Like all good things, too much of anything – including expanded services, staff, client lists, and revenue – can be too much. A growing business is not necessarily a scalable one; too much uncontrolled growth, particularly in too short a time frame, can do every bit as much damage to a company as stagnation can, and sometimes even more.
It may sound unbelievable to many entrepreneurs and senior managers. After all, increased demand, sales and revenue is a good thing, right? It’s only logical to believe that increased profitability, improved corporate stability, and a better competitive position is the natural consequence.
That’s true, up to a point – the point at which your company infrastructure, workforce, technological infrastructure, and management systems fail to support the increased activity.
Growing companies who grow too fast typically encounter roadblocks in a uniform set of key areas:
Workforce Size and Skills. Growing demand for products and services usually means that your workforce needs to grow too – but it can be hard to attract and retain employees with the right skill sets and commitment.
Quality Control. Selling more means producing faster – but that doesn’t mean that inspection or testing processes suddenly take less time to properly execute. If defect rates rise significantly, costs will too.
Customer Service. More clients and customers will mean more need for interaction, handholding, and issue resolution. Your company will need the people and procedures to handle them.
IT Infrastructure. Small companies can often limp by with sub-par computers, networks, security and applications, so long as the cost of potential downtime isn’t catastrophic. The bigger your business grows, though, the more expensive that downtime becomes.
Processes and Procedures. If you started out small, the policies and practices governing virtually everything you do – from bookkeeping to tax filing to ordering snacks for the break room – were designed with a small business in mind. These seldom scale well as facilities, revenues, and headcounts grow.
Legal and Regulatory Compliance. The more business you’re doing, the more compliance matters. Your company and its practices will be under greater scrutiny as you grow, and it will become increasingly essential that all compliance matters be managed professionally.
How do you manage these challenges? By managing growth. One company we’re familiar with has done precisely that, growing at a pre-planned rate of no more than 20 percent per year. Operating in accord with a serious of multi-year plans, this IT services firm makes it a point to grow all aspects of its business in proportion to one another, recruiting and training new managers and staff according to a set schedule in conjunction with strategic additions to its service offerings and client roster.

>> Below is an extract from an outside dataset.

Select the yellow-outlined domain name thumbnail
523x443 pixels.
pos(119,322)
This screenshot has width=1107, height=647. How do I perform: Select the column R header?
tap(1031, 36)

The result has been nearly two decades of steady, uninterrupted growth and profitability; its current workforce and revenues stand at ten times what they were a decade ago.
Growth must be carefully and closely managed if it is to serve the interests of the business without overwhelming it. To do it effectively, companies and their leaders – particularly if they have historically been hands-on, deeply involved managers – usually need to move beyond both their prior practices and their preconceived ideas. The practices that effectively serve a proprietorship, LLC or S Corp are unlikely to scale well to a public company; likewise, many of the people who were effective company stewards in the early stages may lack the skills, energy or vision to effectively transition to a parallel role in a greatly expanded enterprise.

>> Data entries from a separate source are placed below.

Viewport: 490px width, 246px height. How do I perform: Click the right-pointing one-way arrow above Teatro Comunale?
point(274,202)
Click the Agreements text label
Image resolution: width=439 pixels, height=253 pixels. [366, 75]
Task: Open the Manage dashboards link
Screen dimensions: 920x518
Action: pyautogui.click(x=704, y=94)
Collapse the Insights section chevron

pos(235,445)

At Trion Solutions, we’re often called upon to help companies manage their growth and transform their HR operations to accommodate it. On other occasions, we’re brought in to help companies that have previously failed to do so on their own. We can definitively state that proactivity rather than reactivity is almost always better for the business. Planning for growth beforehand, managing it effectively, and getting the professional reinforcements the company needs when they’re needed is the surest way to build a scalable, successful business.